Carmena Capp writes, “Gwen was a dear, dear colleague and one of my favorite persons in all of Africa. We worked together for 20-some years, and I do not remember even one unkind word that had its origin with her or one hurtful situation that she had created. Gwen took care of Tillman, and she worked at that task 24/7. Tillman’s work took him all over a large section of Rhodesia. He was constantly on the move, and he never went anywhere without Gwen. She had a home which she loved, but she didn’t get to spend much time in it. She slept in tents, in huts, in the car … generally on the floor. She cooked over an open fire, did the washing in a bucket and dug a hole in the sand down by the river in order to bathe. She knew everyone in the whole Rhodesian Free Methodist Church, from the old grannies to the tiny little kids, and she knew not only their names, but also their place in the network of family relationships.

“I loved being with Gwen. I never heard her whine or complain about anything, and she didn’t find it necessary to pontificate at length on every subject under discussion. She mostly listened and thought about things. When she did speak it was to the point and often very funny. She had a wonderful sense of humor which stood her in good stead because she was often in situations where the only bright spot was Gwen’s hilarious assessment of the problem.

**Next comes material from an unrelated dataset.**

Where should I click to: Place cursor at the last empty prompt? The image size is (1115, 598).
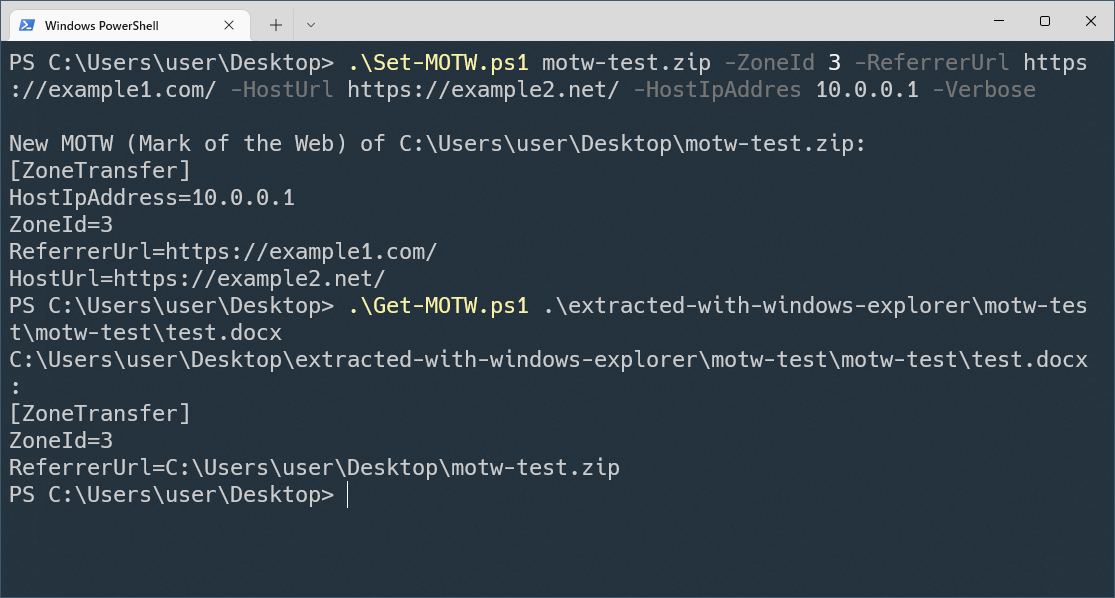[348, 495]
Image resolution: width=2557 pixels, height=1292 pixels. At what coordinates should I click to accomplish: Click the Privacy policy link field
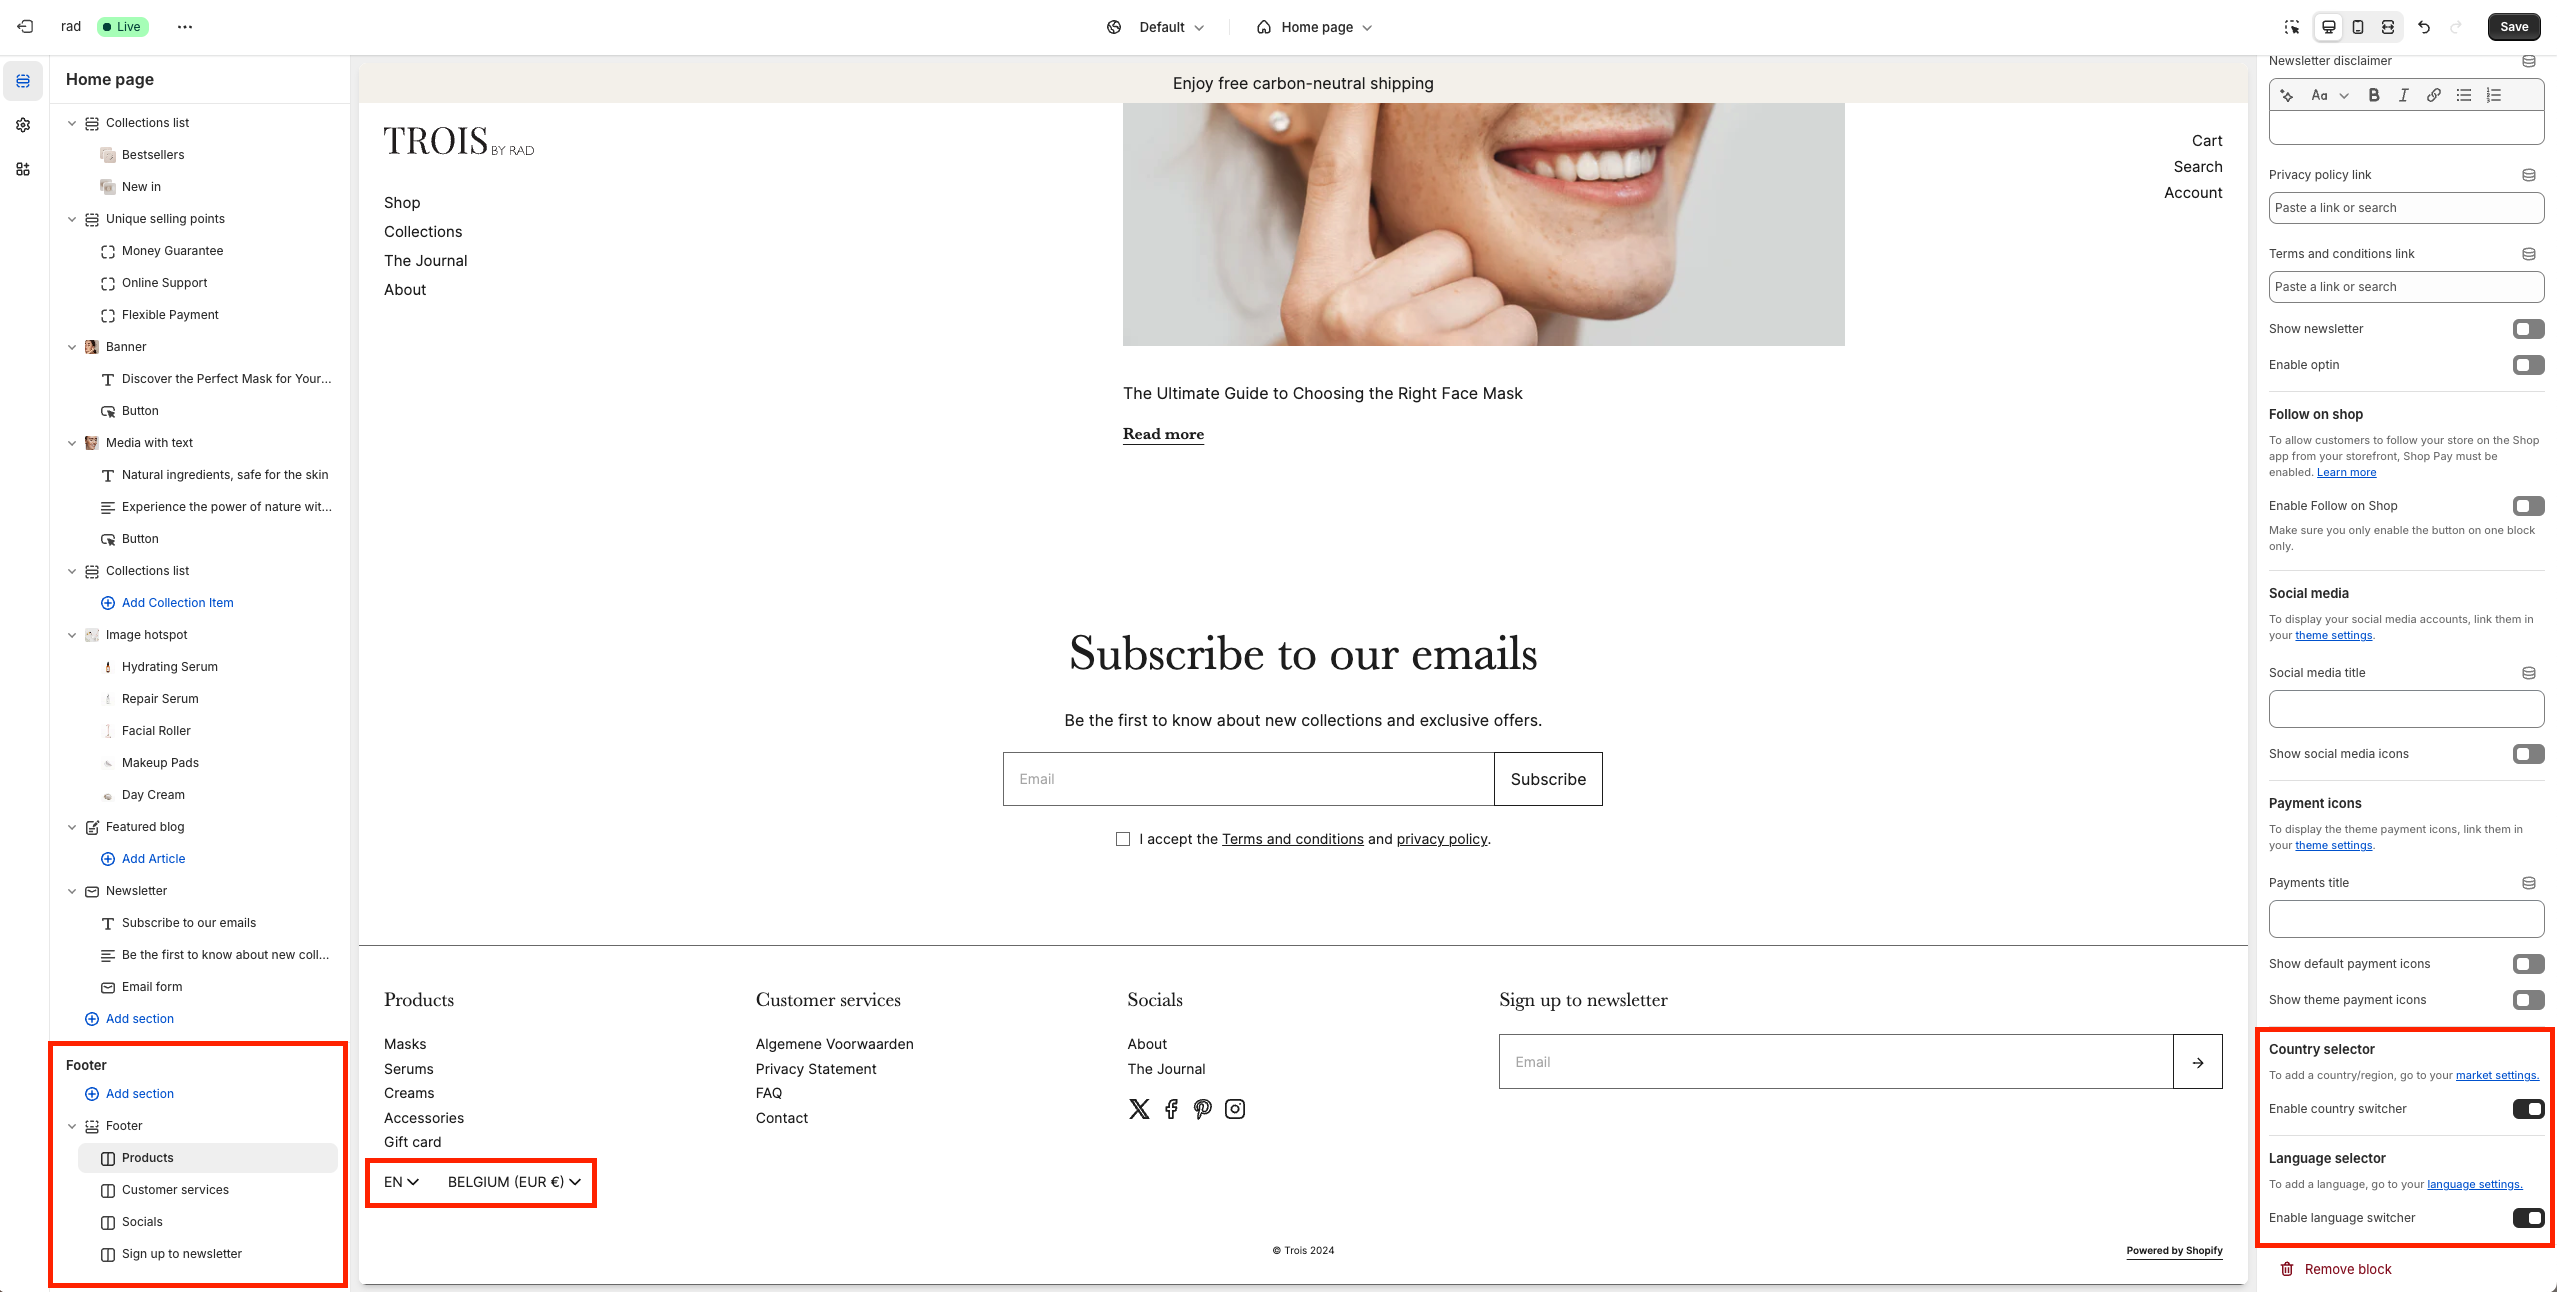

“Gwen knew a crisis when she saw one, but she never panicked. She was not demonstrative or hysterical. She simply did what needed to be done if it was something she could do. She faced with quiet courage the dust, heat and uncertainty of the African bush, the exhaustion and demands of constant travel, and the heartbreaking long separations from her two boys who were away at school for most of their growing up years. And she welcomed everyone who knocked at her door. Her life was a precious gift to us all.”